Our Gateshead family also demonstrates why we need all levels of prevention - health creation, primary, secondary, and tertiary - working together and applied consistently across the life course. Health creation and primary prevention strengthen the building blocks of health by improving the conditions people grow up and live in, reducing risks before they take root. Secondary prevention identifies problems early and stops them from worsening. Tertiary prevention supports those already living with illness, disability, or adversity to maintain independence and quality of life. As people move through childhood, adulthood and older age, different levels of prevention become more or less important, but all are essential to interrupt the pathways that lead to poorer outcomes.
| Our Gateshead family | Health creation prevention | Primary prevention | Secondary prevention | Tertiary prevention |
|---|---|---|---|---|
| Carol | Restrict advertising of unhealthy processed foods | Social prescribing Health walks Carers Support Group Benefits advice | GP checks for High Blood Pressure | Blood Pressure medication |
| Mick | Legislation restricting smoking in public places Minimum Unit Pricing of alcohol | Men's Shed; Social prescribing | Annual GP review Audit C Alcohol screening Switching from cigarettes to vapes | |
| Sue | Housing repairs Adaptations | Otago Strength and Balance Programme | Treatment following stroke | |
| Maya | Education and training | Stable housing preventing homeless Parenting support from family hubs | Early identification of anxiety | |
| Dan | Support to stay in education Training/ apprenticeship Support from North East Dads and Lads | Support from Positive Futures | ||
| Isla | National Family Hubs and Start for Life Programme to improve early years environment | Breast-feeding Baby box Family Hubs 'stay and play' sessions' |
Mick, Carol, and their family show that effective prevention requires multiple sectors and organisations working together - health, housing, early years, employment, VCSE organisations and more - because people's lives are not lived in neat boxes.
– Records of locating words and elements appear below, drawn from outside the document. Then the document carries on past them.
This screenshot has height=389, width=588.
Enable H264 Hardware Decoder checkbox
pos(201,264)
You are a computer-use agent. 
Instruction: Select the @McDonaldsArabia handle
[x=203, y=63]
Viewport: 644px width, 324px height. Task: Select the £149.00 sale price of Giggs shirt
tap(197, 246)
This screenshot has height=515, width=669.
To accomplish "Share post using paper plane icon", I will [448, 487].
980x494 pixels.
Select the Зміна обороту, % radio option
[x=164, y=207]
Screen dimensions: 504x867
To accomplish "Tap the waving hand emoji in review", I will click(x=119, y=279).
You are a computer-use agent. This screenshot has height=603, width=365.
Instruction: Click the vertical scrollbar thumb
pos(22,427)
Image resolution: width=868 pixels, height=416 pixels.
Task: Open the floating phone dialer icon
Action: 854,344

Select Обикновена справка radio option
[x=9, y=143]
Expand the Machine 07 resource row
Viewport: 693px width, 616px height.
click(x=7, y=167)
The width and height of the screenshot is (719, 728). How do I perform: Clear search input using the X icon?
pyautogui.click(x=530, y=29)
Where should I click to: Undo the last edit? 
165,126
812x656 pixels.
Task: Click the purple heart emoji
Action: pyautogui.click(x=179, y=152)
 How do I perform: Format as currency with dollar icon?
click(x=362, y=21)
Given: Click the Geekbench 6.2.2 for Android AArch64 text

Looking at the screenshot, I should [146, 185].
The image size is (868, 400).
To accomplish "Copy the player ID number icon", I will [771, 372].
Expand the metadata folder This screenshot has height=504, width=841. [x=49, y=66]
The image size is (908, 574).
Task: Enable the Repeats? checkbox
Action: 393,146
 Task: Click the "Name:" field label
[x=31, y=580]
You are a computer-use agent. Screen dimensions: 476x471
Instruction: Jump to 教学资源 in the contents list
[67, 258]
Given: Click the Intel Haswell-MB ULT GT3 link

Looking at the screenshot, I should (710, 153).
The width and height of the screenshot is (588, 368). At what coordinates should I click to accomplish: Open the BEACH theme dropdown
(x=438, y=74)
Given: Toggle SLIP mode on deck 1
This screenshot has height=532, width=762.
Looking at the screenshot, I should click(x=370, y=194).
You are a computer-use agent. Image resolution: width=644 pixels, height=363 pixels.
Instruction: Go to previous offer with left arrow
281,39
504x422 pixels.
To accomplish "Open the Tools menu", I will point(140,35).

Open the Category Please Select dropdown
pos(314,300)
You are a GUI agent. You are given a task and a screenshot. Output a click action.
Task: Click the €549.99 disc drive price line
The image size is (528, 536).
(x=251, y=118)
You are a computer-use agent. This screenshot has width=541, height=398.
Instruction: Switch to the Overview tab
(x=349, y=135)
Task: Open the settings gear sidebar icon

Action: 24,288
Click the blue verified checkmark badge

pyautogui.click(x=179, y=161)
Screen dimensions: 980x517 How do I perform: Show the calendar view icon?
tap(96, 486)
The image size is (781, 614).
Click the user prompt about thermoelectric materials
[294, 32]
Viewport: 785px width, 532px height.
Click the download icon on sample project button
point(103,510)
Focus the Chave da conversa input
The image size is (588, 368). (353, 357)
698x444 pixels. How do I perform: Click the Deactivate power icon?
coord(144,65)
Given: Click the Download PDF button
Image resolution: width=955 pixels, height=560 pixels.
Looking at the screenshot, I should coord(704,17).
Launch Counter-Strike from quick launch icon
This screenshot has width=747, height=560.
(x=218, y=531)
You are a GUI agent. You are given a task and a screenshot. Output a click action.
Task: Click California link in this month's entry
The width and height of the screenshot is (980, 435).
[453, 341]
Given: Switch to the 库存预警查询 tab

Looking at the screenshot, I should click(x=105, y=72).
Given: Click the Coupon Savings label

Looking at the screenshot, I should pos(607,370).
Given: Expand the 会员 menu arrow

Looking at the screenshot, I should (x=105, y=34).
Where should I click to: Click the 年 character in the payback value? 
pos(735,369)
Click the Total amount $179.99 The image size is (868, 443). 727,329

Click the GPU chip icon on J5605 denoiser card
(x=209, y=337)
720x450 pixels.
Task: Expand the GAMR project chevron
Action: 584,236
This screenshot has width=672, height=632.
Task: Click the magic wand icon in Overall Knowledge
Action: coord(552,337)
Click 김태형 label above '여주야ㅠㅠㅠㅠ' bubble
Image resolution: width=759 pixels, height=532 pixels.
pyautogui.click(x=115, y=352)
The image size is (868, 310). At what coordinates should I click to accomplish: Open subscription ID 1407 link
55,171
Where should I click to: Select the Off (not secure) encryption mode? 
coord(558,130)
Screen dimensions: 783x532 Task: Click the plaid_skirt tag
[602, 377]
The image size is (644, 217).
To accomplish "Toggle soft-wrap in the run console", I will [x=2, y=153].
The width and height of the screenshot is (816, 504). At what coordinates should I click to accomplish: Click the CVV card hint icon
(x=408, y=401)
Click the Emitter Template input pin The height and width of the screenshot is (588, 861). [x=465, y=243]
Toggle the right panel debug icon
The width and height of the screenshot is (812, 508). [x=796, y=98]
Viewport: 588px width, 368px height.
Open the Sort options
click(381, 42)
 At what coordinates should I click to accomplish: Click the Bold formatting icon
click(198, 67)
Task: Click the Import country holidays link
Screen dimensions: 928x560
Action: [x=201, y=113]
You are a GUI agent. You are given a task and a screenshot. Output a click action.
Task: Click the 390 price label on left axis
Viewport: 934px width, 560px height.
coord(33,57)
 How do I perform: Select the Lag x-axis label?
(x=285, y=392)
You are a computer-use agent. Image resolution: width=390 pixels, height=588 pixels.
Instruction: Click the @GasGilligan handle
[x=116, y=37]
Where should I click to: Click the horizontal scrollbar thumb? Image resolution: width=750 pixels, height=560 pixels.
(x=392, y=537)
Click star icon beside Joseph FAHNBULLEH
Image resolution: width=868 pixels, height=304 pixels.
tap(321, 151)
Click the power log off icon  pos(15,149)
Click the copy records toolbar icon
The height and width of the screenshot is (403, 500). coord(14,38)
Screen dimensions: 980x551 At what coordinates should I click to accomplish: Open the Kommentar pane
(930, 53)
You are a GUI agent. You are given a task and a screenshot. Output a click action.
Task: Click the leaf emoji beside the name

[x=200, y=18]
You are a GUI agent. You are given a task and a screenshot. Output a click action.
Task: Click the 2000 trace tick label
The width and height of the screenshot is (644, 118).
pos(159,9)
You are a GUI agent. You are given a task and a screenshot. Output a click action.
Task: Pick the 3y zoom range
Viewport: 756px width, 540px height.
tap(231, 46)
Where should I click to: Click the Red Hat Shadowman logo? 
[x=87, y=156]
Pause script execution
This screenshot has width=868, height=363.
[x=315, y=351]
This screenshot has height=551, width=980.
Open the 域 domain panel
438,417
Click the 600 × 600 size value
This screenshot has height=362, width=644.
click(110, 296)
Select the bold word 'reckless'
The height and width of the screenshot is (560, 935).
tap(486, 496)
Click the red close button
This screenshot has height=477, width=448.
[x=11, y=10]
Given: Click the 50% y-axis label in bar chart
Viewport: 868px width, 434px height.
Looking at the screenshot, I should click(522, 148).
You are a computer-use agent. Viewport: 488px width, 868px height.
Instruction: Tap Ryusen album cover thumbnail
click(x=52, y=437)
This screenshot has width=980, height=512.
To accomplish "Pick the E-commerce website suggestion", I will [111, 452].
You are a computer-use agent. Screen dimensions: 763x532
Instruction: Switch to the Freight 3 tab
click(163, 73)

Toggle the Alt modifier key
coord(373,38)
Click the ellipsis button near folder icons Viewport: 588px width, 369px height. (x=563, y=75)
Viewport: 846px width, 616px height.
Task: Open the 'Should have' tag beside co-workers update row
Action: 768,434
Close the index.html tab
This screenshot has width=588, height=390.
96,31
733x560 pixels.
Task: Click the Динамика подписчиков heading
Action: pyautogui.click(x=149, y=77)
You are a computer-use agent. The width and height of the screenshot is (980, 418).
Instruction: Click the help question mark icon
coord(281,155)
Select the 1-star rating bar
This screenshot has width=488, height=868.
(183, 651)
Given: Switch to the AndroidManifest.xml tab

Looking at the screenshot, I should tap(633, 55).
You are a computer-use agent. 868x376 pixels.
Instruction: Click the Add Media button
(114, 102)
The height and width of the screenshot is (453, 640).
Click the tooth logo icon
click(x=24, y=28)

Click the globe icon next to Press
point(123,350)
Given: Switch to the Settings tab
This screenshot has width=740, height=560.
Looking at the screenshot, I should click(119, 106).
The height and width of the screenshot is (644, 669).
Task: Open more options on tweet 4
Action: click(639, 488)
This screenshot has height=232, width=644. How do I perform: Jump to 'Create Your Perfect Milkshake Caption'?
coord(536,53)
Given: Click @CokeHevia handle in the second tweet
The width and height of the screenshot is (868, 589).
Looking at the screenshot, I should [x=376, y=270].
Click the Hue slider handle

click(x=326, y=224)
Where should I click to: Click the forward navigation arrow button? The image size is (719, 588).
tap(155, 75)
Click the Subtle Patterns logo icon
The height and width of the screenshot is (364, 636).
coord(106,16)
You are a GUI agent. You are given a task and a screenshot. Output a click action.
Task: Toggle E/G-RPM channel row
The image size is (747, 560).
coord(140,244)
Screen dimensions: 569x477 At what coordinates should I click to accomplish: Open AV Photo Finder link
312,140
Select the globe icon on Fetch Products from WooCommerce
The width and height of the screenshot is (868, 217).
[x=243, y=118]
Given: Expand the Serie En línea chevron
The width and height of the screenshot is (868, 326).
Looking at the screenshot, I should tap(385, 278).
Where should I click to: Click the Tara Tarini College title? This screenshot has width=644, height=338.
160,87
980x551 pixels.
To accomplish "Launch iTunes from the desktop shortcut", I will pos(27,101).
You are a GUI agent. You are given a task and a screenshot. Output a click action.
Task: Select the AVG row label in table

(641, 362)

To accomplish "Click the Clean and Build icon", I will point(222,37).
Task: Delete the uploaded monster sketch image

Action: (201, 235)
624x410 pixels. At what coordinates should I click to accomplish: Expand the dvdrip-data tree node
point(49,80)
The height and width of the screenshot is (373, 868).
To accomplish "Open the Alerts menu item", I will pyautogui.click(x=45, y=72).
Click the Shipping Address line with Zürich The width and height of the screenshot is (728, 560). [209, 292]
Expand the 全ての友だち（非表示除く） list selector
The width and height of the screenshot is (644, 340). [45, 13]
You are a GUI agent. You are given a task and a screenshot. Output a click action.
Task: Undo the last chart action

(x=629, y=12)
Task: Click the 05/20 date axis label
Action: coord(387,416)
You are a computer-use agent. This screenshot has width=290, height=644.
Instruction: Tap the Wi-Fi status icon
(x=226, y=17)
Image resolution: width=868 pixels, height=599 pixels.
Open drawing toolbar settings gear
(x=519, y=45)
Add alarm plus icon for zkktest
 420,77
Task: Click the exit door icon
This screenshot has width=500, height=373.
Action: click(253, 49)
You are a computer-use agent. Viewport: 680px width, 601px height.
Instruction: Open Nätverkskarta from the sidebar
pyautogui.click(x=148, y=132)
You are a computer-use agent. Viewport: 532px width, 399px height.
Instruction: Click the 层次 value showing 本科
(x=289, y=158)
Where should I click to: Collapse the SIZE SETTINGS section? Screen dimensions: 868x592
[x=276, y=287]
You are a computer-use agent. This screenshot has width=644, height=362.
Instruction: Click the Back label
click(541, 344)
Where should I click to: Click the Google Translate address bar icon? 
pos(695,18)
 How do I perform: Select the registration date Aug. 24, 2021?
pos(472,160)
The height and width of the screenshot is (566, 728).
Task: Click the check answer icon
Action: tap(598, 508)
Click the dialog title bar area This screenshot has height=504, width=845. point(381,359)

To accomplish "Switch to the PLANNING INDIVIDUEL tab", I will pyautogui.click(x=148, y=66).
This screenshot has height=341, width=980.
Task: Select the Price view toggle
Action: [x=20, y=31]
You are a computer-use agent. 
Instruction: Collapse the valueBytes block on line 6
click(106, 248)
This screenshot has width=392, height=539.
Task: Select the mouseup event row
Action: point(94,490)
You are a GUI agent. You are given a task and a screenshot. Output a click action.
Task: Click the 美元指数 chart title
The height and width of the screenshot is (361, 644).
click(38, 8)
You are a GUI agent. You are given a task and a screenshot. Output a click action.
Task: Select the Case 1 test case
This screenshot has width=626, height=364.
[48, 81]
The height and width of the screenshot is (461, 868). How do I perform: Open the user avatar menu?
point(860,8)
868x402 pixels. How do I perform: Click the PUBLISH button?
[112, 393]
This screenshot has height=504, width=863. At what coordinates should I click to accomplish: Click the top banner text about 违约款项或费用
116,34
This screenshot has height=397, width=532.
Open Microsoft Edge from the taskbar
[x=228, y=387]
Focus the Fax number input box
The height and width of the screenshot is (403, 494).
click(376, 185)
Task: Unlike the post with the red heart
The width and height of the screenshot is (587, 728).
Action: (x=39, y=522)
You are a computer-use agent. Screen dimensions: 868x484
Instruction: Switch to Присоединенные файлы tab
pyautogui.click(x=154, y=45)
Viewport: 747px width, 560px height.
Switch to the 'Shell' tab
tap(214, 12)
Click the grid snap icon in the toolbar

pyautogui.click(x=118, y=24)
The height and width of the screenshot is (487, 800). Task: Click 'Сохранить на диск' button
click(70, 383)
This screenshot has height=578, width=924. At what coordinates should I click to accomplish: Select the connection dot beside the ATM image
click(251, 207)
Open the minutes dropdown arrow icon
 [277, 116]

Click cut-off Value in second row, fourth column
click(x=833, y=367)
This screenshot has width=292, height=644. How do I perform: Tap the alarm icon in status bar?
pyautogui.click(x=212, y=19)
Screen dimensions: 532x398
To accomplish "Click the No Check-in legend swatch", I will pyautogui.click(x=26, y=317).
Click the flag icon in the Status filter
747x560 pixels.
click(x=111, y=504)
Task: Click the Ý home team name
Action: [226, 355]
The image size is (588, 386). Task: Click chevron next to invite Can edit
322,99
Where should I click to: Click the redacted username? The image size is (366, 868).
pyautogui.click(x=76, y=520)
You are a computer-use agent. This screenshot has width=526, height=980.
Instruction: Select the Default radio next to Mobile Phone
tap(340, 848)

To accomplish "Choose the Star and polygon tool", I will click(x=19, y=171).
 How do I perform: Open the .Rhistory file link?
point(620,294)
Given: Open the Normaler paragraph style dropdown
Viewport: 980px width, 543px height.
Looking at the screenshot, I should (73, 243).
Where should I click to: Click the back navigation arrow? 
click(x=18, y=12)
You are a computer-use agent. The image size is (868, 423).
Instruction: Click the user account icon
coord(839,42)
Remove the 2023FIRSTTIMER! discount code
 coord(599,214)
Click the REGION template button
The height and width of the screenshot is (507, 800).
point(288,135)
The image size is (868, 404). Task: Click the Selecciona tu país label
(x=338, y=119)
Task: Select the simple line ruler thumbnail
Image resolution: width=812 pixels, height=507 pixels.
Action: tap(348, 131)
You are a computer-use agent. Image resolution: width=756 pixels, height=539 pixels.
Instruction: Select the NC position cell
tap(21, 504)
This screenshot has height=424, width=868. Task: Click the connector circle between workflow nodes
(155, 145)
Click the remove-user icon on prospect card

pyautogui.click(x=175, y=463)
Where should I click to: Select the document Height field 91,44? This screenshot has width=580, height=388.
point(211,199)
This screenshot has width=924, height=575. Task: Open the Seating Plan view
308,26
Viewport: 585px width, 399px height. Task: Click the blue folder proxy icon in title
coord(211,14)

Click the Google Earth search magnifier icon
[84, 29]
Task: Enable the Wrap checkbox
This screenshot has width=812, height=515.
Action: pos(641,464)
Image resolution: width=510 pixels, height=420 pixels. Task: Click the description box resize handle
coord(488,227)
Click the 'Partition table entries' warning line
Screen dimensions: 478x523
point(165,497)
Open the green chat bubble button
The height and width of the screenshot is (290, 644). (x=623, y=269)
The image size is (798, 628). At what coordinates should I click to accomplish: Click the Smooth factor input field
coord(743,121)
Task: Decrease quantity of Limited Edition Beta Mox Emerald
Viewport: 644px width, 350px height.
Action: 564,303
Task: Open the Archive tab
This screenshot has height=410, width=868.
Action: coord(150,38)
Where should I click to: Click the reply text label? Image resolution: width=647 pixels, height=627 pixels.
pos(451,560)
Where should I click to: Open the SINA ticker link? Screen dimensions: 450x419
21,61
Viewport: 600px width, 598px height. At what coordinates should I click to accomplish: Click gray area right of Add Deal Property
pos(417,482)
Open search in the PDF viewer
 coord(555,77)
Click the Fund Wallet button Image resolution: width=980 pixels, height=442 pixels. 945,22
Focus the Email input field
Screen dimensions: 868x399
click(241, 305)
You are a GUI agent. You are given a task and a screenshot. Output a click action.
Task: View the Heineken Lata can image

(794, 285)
Their stories make clear that prevention cannot be a single intervention at a single moment. It must be a continuous, flexible, whole system response to changing circumstances. By recognising the complexity of real life and responding with the right combination of support at the right time, we can prevent the broken building blocks of health from being passed down from generation to generation.
Prevention, across all types, has made a difference to everyone in our stories at different stages of their lives. Shifting prevention upstream to primary and health creation approaches delivers the greatest benefits. If we can do this and lay the foundations right, we can give baby Isla, and the other babies and children in Gateshead, the best chance of a healthy life. By strengthening the building blocks of health, we can improve the conditions that they grow up in, creating better outcomes across their lives.
Whilst we will never be able to remove every 'snake' they meet along their paths, effective prevention can reduce their number, lessen their impact, and make sure that the right 'ladders' are in place at the right time.
Prevention is not just a health strategy - it is a social justice imperative. Prevention is clinically effective, socially just, and economically essential. By acting across the life course and addressing the wider determinants of health through Marmot principles, the Building Blocks of Health, the prevention spectrum, and NHS strategic pivots, Gateshead can become a healthier and more prosperous place.